In the interview, Green asks Westheimer about how she coped with the loneliness of the pandemic. As a widow of 20-plus years, Westheimer admits to bouts of loneliness — which she says she immediately addresses with a list of positive things in her life. (“In that respect, I’m a very good therapist for myself,” she quips.)

Westheimer also related this time to her experience traveling on a Kindertransport from Germany to Switzerland at the age of 10. These children suffered traumas and many became orphans. And yet, Westheimer notes that she conducted a study of all 50 of her peers who made the same journey, and found that “none of them became clinically depressed,” she says. “None of them committed suicide. None of them fell by the wayside.”

And yet, she adds: “Nobody else but me became Dr. Ruth!”

And for that, Westheimer credits her loving Jewish family in Frankfurt: “The early socialization, the early years of my childhood, were in a loving family,” she says. “All of us were in a loving household. That’s what helped us to survive. And I think that that’s what helped me right now, again.”

Honestly, after trying our best to support our kids through this exceedingly rough pandemic year, these words mean so much. Despite the traumas our kids endured —  from the loss of in-person playdates to the death of loved ones — there’s hope that our children will bounce back from this experience stronger than ever.

Later in the conversation, Westheimer also credits Jewish values, which were instilled in her at a young age, for her resilience. Though she certainly lived through what Green calls “big moments in history,” she’s bounced back every time.

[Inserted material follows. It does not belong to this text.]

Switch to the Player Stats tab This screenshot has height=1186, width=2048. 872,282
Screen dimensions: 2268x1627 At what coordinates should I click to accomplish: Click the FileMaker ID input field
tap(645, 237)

“This is all due to my early socialization in an Orthodox Jewish home, with a grandmother who said, ‘Trust in God,’” Westheimer says. “That kept me throughout my life. Now I’m going to be 93.” (Happy birthday, Dr. Ruth!)

Of course, the interview is also chock full of post-pandemic relationship advice, from using this optimistic time to find a partner, to having sex when you think the time is right, to using protection with new partners to avoid STIs. (She cautions: “Don’t hop into bed just because you didn’t have sex for a year and a half.”)

She also gives readers a piece of general advice: When meeting new people or catching up after a long time, “stop constantly talking about how difficult it was!” she says. Instead, she suggests choosing a more positive topic of conversation.

Westheimer’s strength is admirable and very unique — and she knows this. Toward the end of her interview, she tells Green, “I also know I am an endangered species. That’s the word I use for myself. I know what I don’t do. I don’t go into a crowd — not because of my philosophy, but because I’m too short.” (Yep, petite Jewish women of the world, I know you’re feeling this!)

Our hearts are truly warmed by this vulnerable interview, and we are constantly in awe of Westheimer. We will do our best to follow her sage advice!